WASHINGTON -- Back a few seasons ago, when Alex Ovechkin, Nicklas Backstrom and Mike Green were helping the Washington Capitals finally start to emerge from years of rebuilding with a go-go, attacking style, the team promoted its high-scoring core group with the slogan, "Young Guns."
These days, the Capitals are succeeding in the playoffs with a more conservative, defensive-minded style -- and it still never hurts when the best of the best put the puck in the net.
Defenseman Green's slap shot on a power play with 5:48 left in regulation was the go-ahead goal, and Ovechkin and Backstrom scored Saturday, too, lifting the Capitals to a 3-2 victory over the top-seeded New York Rangers that tied their Eastern Conference semifinal series at two games apiece.
When the bygone marketing tag was mentioned in the loud Capitals locker room afterward, the 26-year-old Green repeated the reporter's words, saying with a wry smirk: "Young Guns? Not so young anymore. But we needed to step up."
According to STATS LLC, it was the 13th time in their Capitals careers -- all were first-round draft picks -- that Ovechkin, Backstrom and Green scored in the same game, but first in any postseason. Washington's record in those games? Not surprisingly, 13-0. That trio last tallied together on Oct. 30, 2010, STATS said.

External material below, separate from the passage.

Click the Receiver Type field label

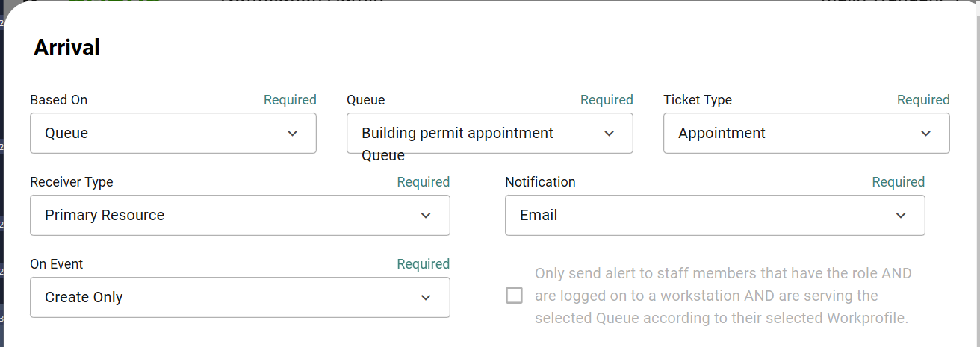[72, 182]
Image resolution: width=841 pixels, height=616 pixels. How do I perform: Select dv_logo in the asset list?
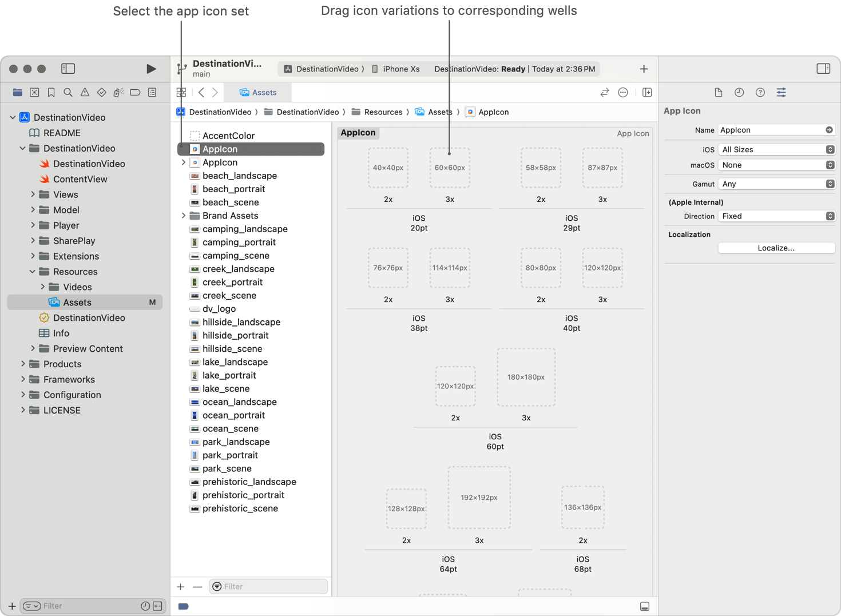[219, 309]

"People have been talking about (how) we need to step up," said Backstrom, who missed 40 games in the regular season with a concussion and hadn't scored since Game 2 of the opening round against Boston. "If you work hard, good things happen to you somebody told me."

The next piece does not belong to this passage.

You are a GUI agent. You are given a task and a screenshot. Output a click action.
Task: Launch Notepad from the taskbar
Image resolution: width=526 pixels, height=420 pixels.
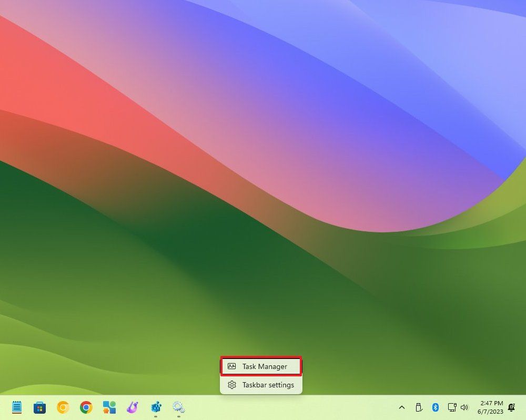[16, 407]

Ovechkin made it 1-0 about 12½ minutes into the game with a 40-foot slap shot after Rangers rookie Chris Kreider accidentally sent the puck to the two-time NHL MVP's stick. In the second period, Ovechkin's skates left the ice as he delivered a high hit to defenseman Dan Girardi, a play that resulted in a charging penalty against the Russian wing and could draw attention from the league office.
"My head's kind of there," Girardi said, "and he hits it."
Ovechkin, treated for a bloody upper lip in the third period, said he was trying to protect himself and thought he caught Girardi in the shoulder, not the head.
Capitals coach Dale Hunter offered this analysis: "It was incidental contact, where both of them were looking down and they hit each other."
Rangers coach John Tortorella's take? Who knows? He declined to answer a general question about the officiating and walked out of his news conference after about 30 seconds.
On the go-ahead goal, Rangers captain Ryan Callahan got knocked down along the boards and lost the puck, which went to Capitals defenseman Dennis Wideman. He slid the puck over to a wide-open Green, who slammed into the glass after releasing his shot from the right circle.
"I didn't see the puck," Rangers goalie Henrik Lundqvist said. "I was pretty much just guessing where it was going."
It allowed the No. 7-seeded Capitals to make a much-needed recovery from what could have been a demoralizing defeat: The Rangers won Game 3 in triple overtime.
"If we lost this one, we'd be down 3-1, going back there (to New York). So the guys knew what was at stake," Hunter said, "and they came out with a big first (period), a big push. We generated a lot of offense."
Well, relatively speaking.
The Rangers host Game 5 on Monday night, with Game 6 at Washington on Wednesday.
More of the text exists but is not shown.